While the tests of how the Shuttle would be lifted into orbit and escape disasters were complete, the problem of how the vehicle would make its return was still up in the air. The high-tech silica tiles of the Shuttle were revolutionary, offering the same thermal resistance of a metal hot-structure while divorcing the exotic materials of the TPS from the underlying traditional aluminum airframe. The selection of tiles over a metallic hot structure had been a key point of debate in the leadup to the Space Shuttle, but the wisdom of the selection was proven as the development of the airframe was able to proceed while tile production and testing was still ongoing. Tile development was initially trouble-free, but 1975 tests intended to look at the potential effects on the orbiter of losing tiles in flight revealed a potentially critical issue. These tests involved the use of a new arcjet-equipped vacuum chambers at Johnson Space Center to test the effects of entry-force heat and pressure on test articles the vacuum environment inside the ARMSEF. Initial assumptions had held that the airflow around the orbiter would be largely in line with the skin, and that holding up under 2 psi of force attempting to pull tiles loose would be sufficient. Unfortunately, this assumption would be proven wrong from two ends in 1975. The ARMSEF tests revealed that the tiles would need to withstand far higher forces to stay attached during entry--and that the current tile adhesives were not up to the challenge. Internal testing at Rockwell on early production samples around the same time showed similar results, but were initially attributed to early production quality-control issues. Tight budgets had restricted follow-on testing. However, with two tests coming to the same conclusion at the same time, NASA was forced to evaluate the existence of a more serious concern. Almost all of 1975 and much of 1976 was spent in tests to establish how bad the problem truly was. Re-analyzing the flight assumptions using the latest Computational Fluid Dynamics models and wind tunnel testing confirmed what ARMSEF testing had indicated: the tiles needed dramatically higher adhesion than had been originally called for. Moreover, Rockwell’s tests were repeated on tiles pulled from those intended for assembly of OV-102
Endeavour, which showed the same excessive variation in bond strength as the original test batches.

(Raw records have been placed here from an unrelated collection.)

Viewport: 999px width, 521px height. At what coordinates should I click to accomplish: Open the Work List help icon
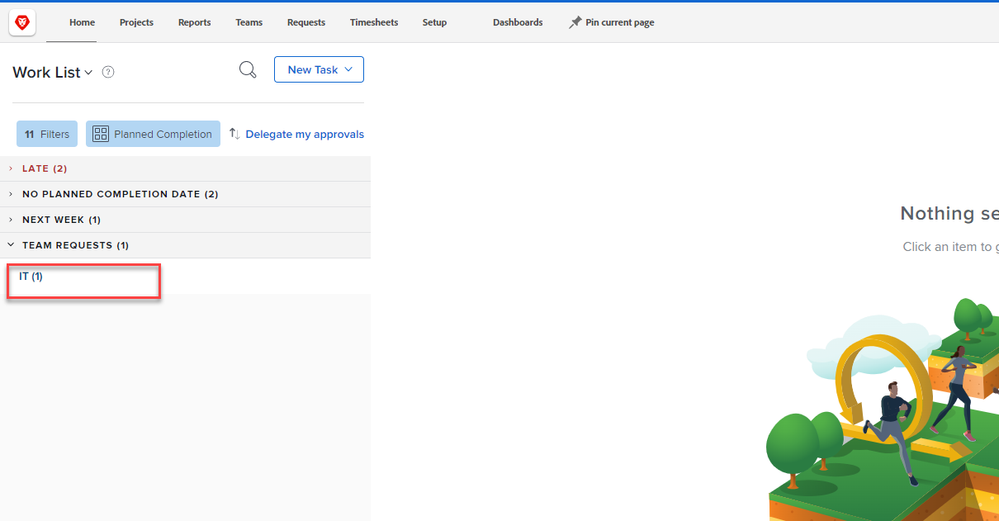108,72
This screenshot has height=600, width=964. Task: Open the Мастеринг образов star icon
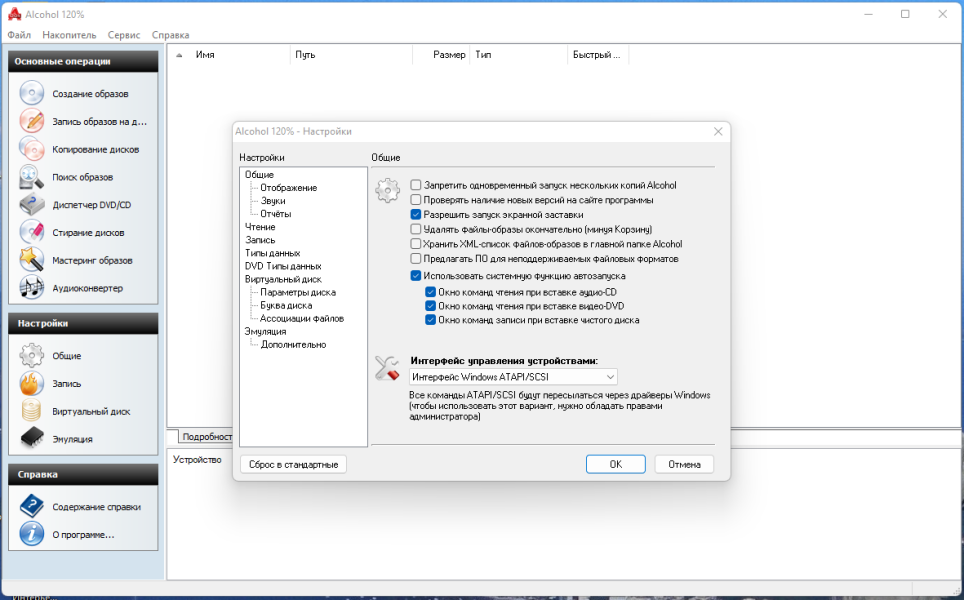(31, 260)
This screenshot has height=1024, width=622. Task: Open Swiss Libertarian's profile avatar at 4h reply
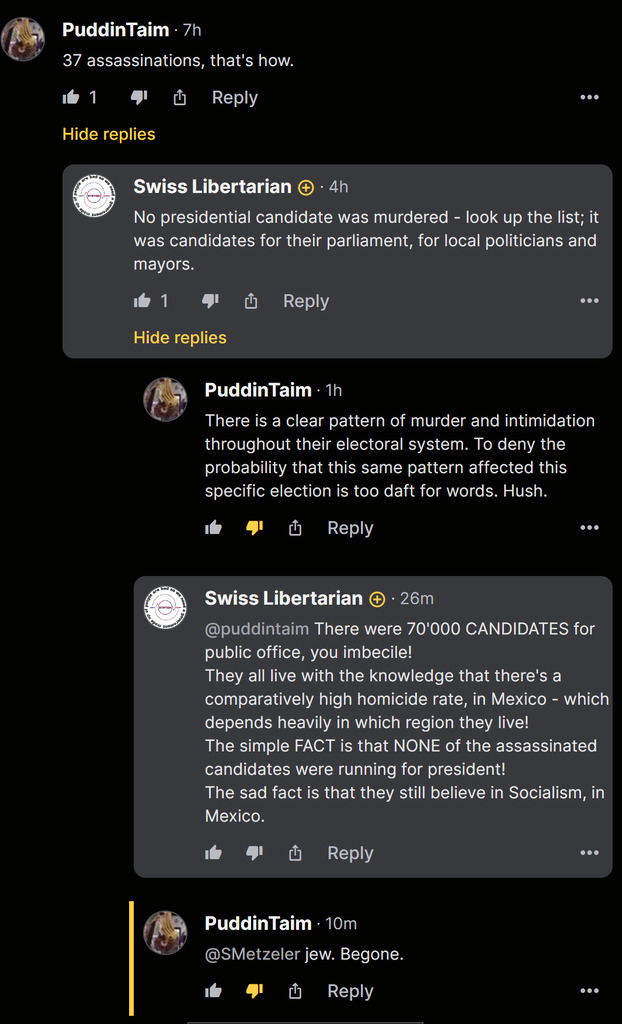[95, 194]
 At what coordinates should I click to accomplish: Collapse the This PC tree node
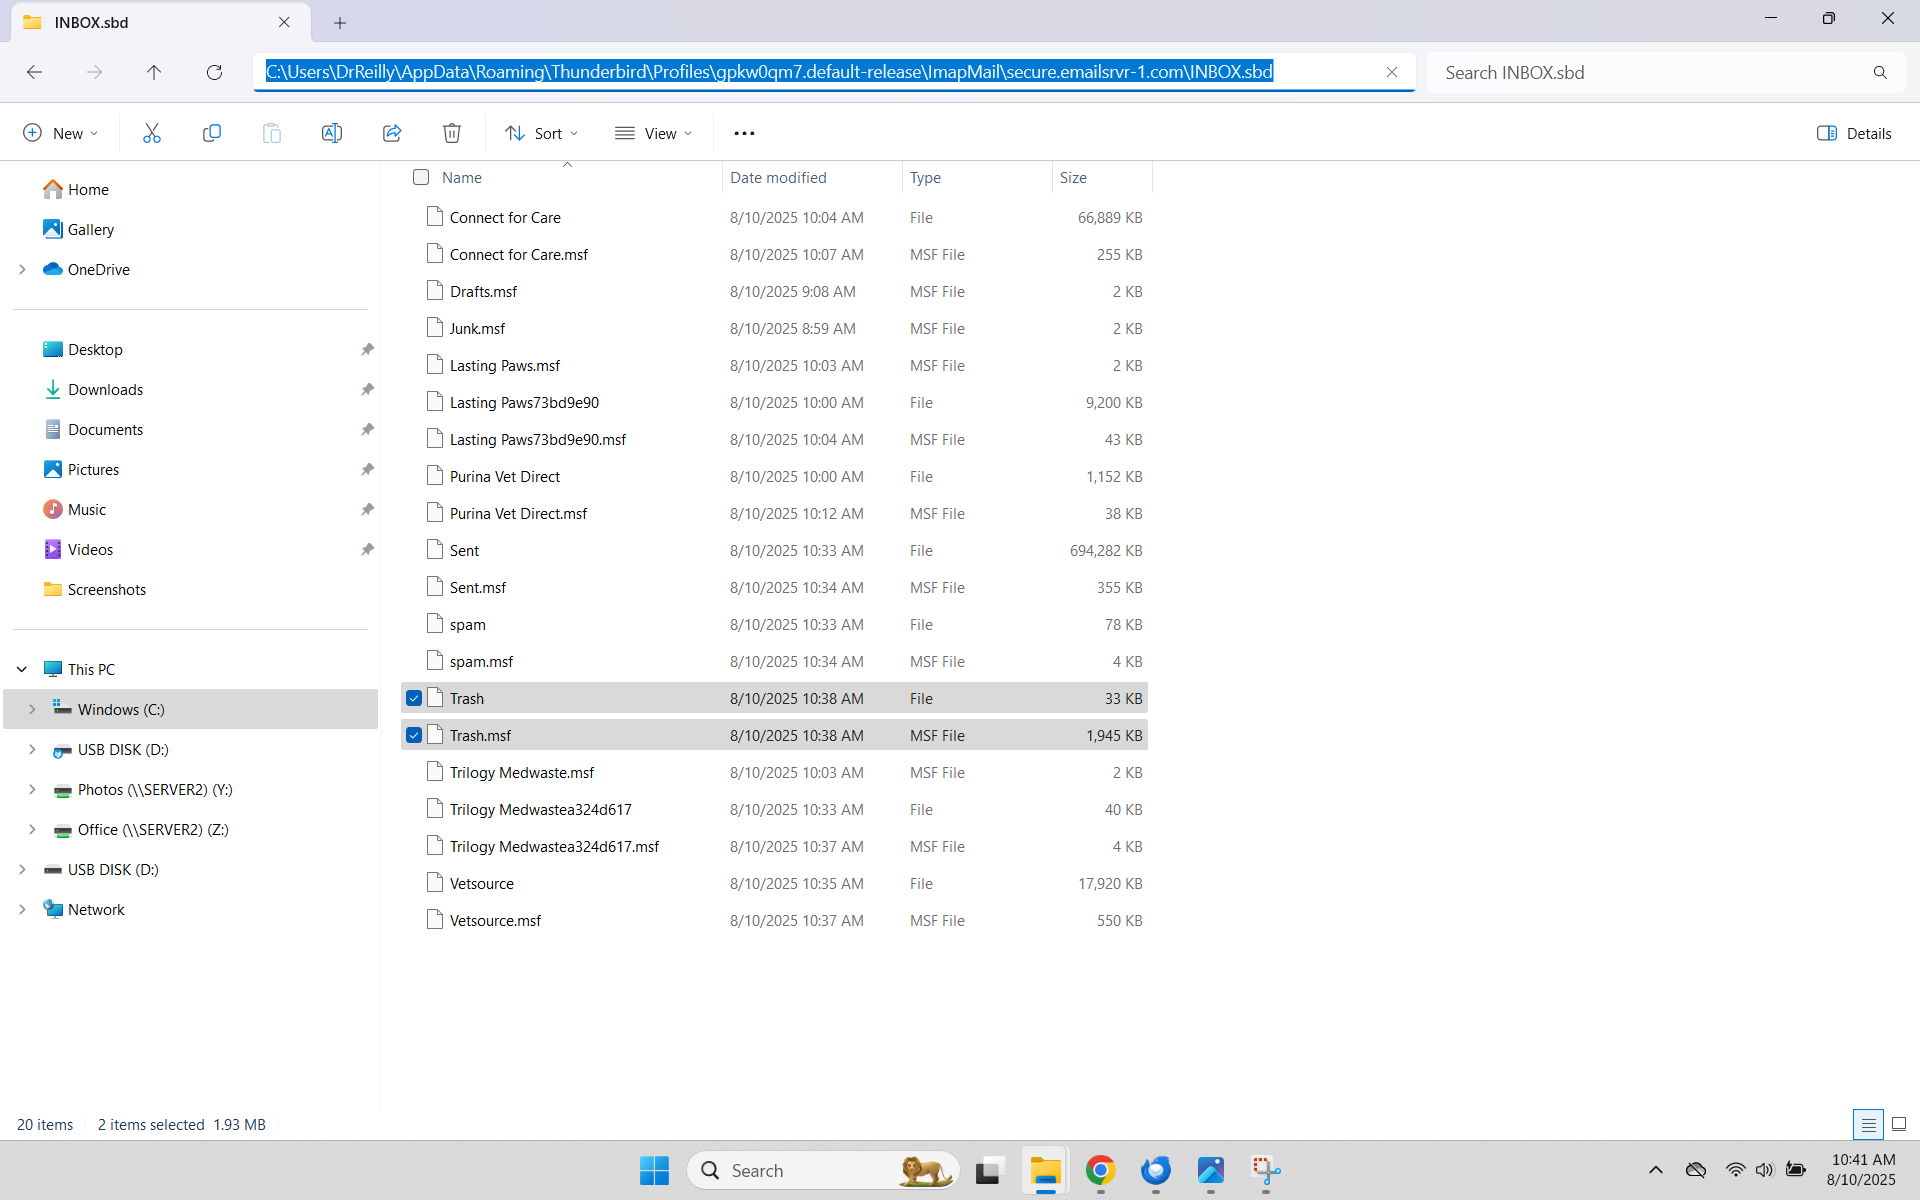tap(22, 669)
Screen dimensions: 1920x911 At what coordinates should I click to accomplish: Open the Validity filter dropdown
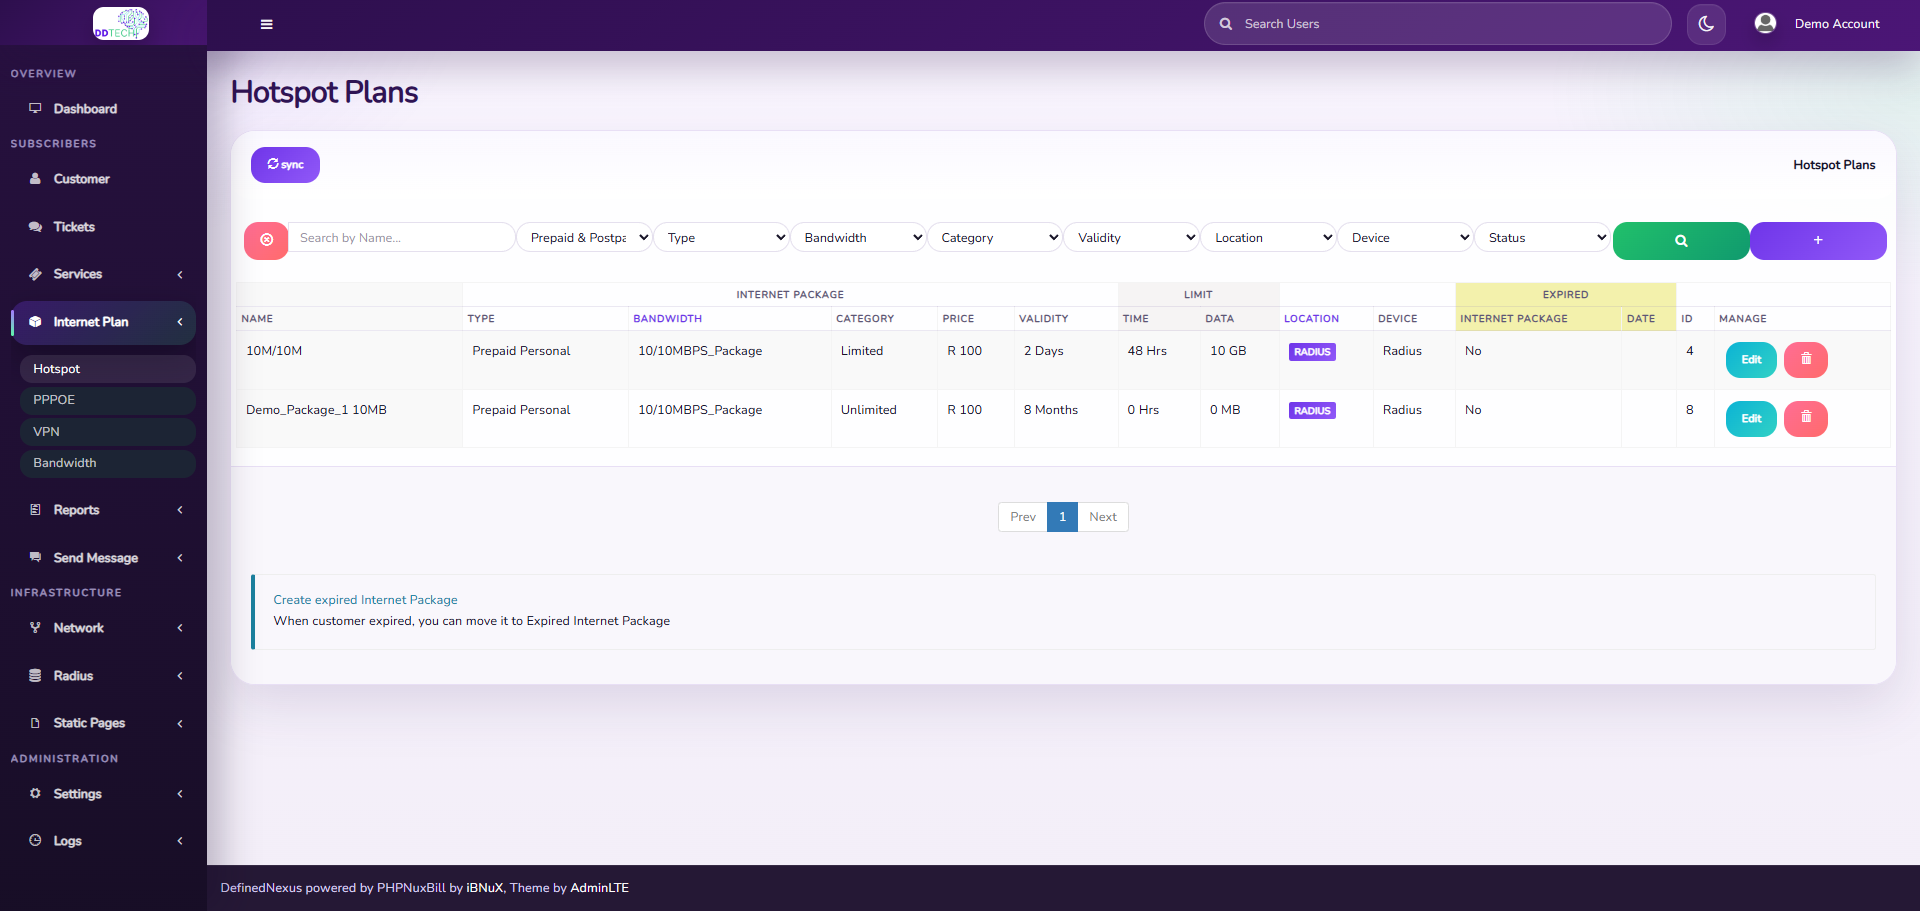pyautogui.click(x=1131, y=237)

While the Space Shuttle program had known from the beginning that they would have to fight to make the planned launch date, ongoing development raised new problems. In 1976 with less than two years before the planned first flight of the Space Transportation Systems, it now looked like even if NASA could prove the orbiter could glide and that it could abort safely and maneuver in space, it might not be able to survive returning to Earth. Fortunately, a new solution was found to “densify” the tile cement using fine silica grains stabilized with ammonia. The revised densification was begun, but as it proceeded, it revealed further issues with variable bond strength. Worse, the tools to evaluate tile strength also proved troublesome: in order to test tiles before flight, non-destructive testing of tiles was planned using an ultrasound system. During initial tests of the system on the newly densified tiles as they were installed onto
Endeavour in 1977, the system proved temperamental. Tuned to avoid missing any “false negative” tiles which might actually be defective, it instead threw “false positives” for one tile in every ten. Actual testing, however, revealed that only one tile in a hundred was really defective. The result was that the process of cladding OV-102 in her protective mantle of tiles extended well beyond the end of 1977. Even as OV-101 was testing the Orbiter’s performance in the craft’s maiden glides, OV-102 was still more than a year behind the original delivery schedule. Arrival of the first Space Shuttle orbiter at Cape Canaveral was now expected no sooner than 1980.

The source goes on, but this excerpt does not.